Svastica
svà-sti-ca
Significato Antico simbolo magico-religioso; simbolo assunto dai movimenti antisemiti nazisti
Etimologia dal sanscrito svastika स्वस्तिक , ‘oggetto di buon auspicio’.
Parola pubblicata il 02 Novembre 2018
Sanscrito italiano - con Mauro Aresu
Parole sanscrite entrate in italiano, parole italiane che richiamano il sanscrito: dopo il ciclo sulle figure retoriche, Mauro Aresu, giovane studente di lettere classiche, ci propone un tuffo in una delle interazioni linguistiche più fascinose, fra mode contemporanee e suggestioni primigenie.
Difficile a credersi, ma è davvero così. La svastica era davvero un segno di buon auspicio.
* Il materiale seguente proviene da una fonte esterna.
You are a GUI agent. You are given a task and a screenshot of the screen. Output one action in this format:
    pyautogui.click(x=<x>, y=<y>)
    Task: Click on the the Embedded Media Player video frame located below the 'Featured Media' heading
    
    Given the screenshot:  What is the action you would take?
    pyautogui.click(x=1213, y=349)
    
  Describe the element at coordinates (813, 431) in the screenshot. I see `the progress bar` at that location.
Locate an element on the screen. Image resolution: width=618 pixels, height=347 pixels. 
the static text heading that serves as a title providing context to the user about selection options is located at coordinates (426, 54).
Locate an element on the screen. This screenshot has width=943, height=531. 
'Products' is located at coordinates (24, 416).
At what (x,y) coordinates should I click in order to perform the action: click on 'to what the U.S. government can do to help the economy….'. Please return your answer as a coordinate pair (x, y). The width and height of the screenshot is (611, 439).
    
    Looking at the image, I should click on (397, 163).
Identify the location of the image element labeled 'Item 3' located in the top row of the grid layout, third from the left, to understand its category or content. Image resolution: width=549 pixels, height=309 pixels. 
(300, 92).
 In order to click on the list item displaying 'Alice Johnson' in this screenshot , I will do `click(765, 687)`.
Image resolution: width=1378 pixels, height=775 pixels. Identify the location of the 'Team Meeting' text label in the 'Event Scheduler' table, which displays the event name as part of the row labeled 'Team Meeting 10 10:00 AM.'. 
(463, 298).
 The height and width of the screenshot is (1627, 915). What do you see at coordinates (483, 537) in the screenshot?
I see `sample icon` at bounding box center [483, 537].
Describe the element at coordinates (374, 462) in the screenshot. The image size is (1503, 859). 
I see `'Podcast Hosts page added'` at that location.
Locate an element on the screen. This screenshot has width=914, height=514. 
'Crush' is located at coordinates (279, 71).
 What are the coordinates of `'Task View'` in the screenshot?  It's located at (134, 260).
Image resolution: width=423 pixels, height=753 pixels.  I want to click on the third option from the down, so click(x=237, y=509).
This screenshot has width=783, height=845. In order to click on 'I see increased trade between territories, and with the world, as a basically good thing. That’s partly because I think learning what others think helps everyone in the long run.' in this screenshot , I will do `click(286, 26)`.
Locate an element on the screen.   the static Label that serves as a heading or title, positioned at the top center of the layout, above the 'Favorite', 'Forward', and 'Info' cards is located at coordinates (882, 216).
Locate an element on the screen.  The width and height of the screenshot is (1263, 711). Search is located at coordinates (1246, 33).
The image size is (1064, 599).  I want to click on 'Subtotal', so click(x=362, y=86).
Ora, riuscirete sicuramente tutti a immaginarvene una: una croce a quattro bracci di uguale lunghezza terminanti con uncini verso destra o sinistra. Ed è proprio da questa immagine mentale che dobbiamo partire per provare a rintracciare le origini di questo simbolo e del suo significato.
È opinione diffusa che la svastica sia, nell’ambito dell’Induismo, rappresentazione del sole e del suo corso (quando gli uncini son rivolti a destra; se rivolti a sinistra, il simbolo prende il nome di sauvastika e rappresenta invece la notte). Ecco perché il suo significato benevolo: il sole è ovviamente legato alla prosperità e alla positività. Dico che questa è opinione diffusa poiché un certo Sir Alexander Cunningham (1814-1893), considerato uno dei fondatori dell’archeologia indiana, avanzò un’altra ipotesi: egli vide nel simbolo un monogramma delle parole su सु (‘bene’) e asti अस्ति (la terza persona singolare del verbo essere al presente indicativo), quindi un simbolo contenente parole benefiche.
Qualsiasi sia l’origine, il simbolo è attestato in svariate civiltà, non solo in quella indiana, ma è dal nome che ha in essa che noi ricaviamo il termine per definirlo. Ma come si è passati dal bel simbolo solare alla svastica tristemente nota a tutti?
All’inizio del ventesimo secolo, la svastica era un simbolo largamente usato con la sua accezione positiva. Il boom di notorietà fu dovuto alle scoperte che l’archeologo Heinrich Schliemann fece, alla fine del secolo precedente, durante i suoi scavi alla ricerca della perduta città di Troia: dopo aver rinvenuto dei manufatti con la svastica (che, appunto, era un simbolo condiviso da tantissime popolazioni, indoeuropee e no), ricollegò il simbolo a quello che aveva visto in reperti rinvenuti vicino al fiume Oder, in Germania. Una cosa tira l’altra, e la svastica fu vista come anello di congiunzione tra gli antenati dei tedeschi, gli eroi greci e gli Indiani del tempo dei Veda. Un simbolo degno della razza ariana (termine usato allora per designare i protoindoeuropei che si riteneva erroneamente avessero origine nell’Europa del nord).
Poco importa il significato originario: sciaguratamente questo termine (e il simbolo a esso corrispondente) è macchiato in maniera indelebile, e per quanto bella, l’idea di una rivendicazione della svastica e della sua primitiva bellezza è forse irraggiungibile.